**PROBLEM TO WORK ON**. Rewrite the listing below with every instance of "GUI agent" changed to "desktop agent", keeping all other text identical.

A run of records
######

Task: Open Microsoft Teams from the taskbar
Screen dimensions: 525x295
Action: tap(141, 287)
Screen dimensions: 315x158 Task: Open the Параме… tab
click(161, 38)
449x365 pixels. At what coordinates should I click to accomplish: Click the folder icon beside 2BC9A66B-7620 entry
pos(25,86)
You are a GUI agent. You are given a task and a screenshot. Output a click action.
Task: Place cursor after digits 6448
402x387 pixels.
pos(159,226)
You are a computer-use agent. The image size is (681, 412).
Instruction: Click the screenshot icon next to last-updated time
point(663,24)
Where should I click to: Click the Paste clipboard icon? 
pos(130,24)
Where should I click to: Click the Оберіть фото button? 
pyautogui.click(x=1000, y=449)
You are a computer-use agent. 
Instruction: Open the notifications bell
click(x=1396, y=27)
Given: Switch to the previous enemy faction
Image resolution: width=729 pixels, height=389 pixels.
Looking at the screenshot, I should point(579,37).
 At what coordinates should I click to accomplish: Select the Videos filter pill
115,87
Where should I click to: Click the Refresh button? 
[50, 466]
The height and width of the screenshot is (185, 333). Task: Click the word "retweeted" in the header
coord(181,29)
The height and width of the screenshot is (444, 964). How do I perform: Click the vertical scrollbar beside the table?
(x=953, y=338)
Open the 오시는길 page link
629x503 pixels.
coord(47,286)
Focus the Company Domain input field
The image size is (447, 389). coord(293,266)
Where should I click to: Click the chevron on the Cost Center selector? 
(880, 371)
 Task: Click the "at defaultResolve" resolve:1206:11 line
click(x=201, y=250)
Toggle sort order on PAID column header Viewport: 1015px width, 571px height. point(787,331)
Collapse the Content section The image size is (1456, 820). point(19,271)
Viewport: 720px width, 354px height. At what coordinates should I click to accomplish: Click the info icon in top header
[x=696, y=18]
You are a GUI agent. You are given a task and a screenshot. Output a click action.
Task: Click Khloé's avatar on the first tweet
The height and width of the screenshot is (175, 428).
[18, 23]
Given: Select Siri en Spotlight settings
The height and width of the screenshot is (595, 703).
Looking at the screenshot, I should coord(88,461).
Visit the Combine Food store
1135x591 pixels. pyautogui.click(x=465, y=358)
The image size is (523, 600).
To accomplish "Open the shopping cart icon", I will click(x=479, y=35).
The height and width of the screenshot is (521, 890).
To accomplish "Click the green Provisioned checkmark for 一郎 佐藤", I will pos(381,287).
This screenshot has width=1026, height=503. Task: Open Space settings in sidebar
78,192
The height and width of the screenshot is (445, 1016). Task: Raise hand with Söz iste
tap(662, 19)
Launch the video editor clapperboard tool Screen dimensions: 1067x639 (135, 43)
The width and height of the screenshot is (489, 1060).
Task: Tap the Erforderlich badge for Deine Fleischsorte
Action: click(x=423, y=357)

######

**FULL RESPONSE**.
Task: Open Microsoft Teams from the taskbar
Screen dimensions: 525x295
Action: tap(141, 287)
Screen dimensions: 315x158 Task: Open the Параме… tab
click(161, 38)
449x365 pixels. At what coordinates should I click to accomplish: Click the folder icon beside 2BC9A66B-7620 entry
pos(25,86)
You are a desktop agent. You are given a task and a screenshot. Output a click action.
Task: Place cursor after digits 6448
402x387 pixels.
pos(159,226)
You are a computer-use agent. The image size is (681, 412).
Instruction: Click the screenshot icon next to last-updated time
point(663,24)
Where should I click to: Click the Paste clipboard icon? 
pos(130,24)
Where should I click to: Click the Оберіть фото button? 
pyautogui.click(x=1000, y=449)
You are a computer-use agent. 
Instruction: Open the notifications bell
click(x=1396, y=27)
Given: Switch to the previous enemy faction
Image resolution: width=729 pixels, height=389 pixels.
Looking at the screenshot, I should point(579,37).
 At what coordinates should I click to accomplish: Select the Videos filter pill
115,87
Where should I click to: Click the Refresh button? 
[50, 466]
The height and width of the screenshot is (185, 333). Task: Click the word "retweeted" in the header
coord(181,29)
The height and width of the screenshot is (444, 964). How do I perform: Click the vertical scrollbar beside the table?
(x=953, y=338)
Open the 오시는길 page link
629x503 pixels.
coord(47,286)
Focus the Company Domain input field
The image size is (447, 389). coord(293,266)
Where should I click to: Click the chevron on the Cost Center selector? 
(880, 371)
 Task: Click the "at defaultResolve" resolve:1206:11 line
click(x=201, y=250)
Toggle sort order on PAID column header Viewport: 1015px width, 571px height. point(787,331)
Collapse the Content section The image size is (1456, 820). point(19,271)
Viewport: 720px width, 354px height. At what coordinates should I click to accomplish: Click the info icon in top header
[x=696, y=18]
You are a desktop agent. You are given a task and a screenshot. Output a click action.
Task: Click Khloé's avatar on the first tweet
The height and width of the screenshot is (175, 428).
[18, 23]
Given: Select Siri en Spotlight settings
The height and width of the screenshot is (595, 703).
Looking at the screenshot, I should coord(88,461).
Visit the Combine Food store
1135x591 pixels. pyautogui.click(x=465, y=358)
The image size is (523, 600).
To accomplish "Open the shopping cart icon", I will click(x=479, y=35).
The height and width of the screenshot is (521, 890).
To accomplish "Click the green Provisioned checkmark for 一郎 佐藤", I will pos(381,287).
This screenshot has width=1026, height=503. Task: Open Space settings in sidebar
78,192
The height and width of the screenshot is (445, 1016). Task: Raise hand with Söz iste
tap(662, 19)
Launch the video editor clapperboard tool Screen dimensions: 1067x639 (135, 43)
The width and height of the screenshot is (489, 1060).
Task: Tap the Erforderlich badge for Deine Fleischsorte
Action: click(x=423, y=357)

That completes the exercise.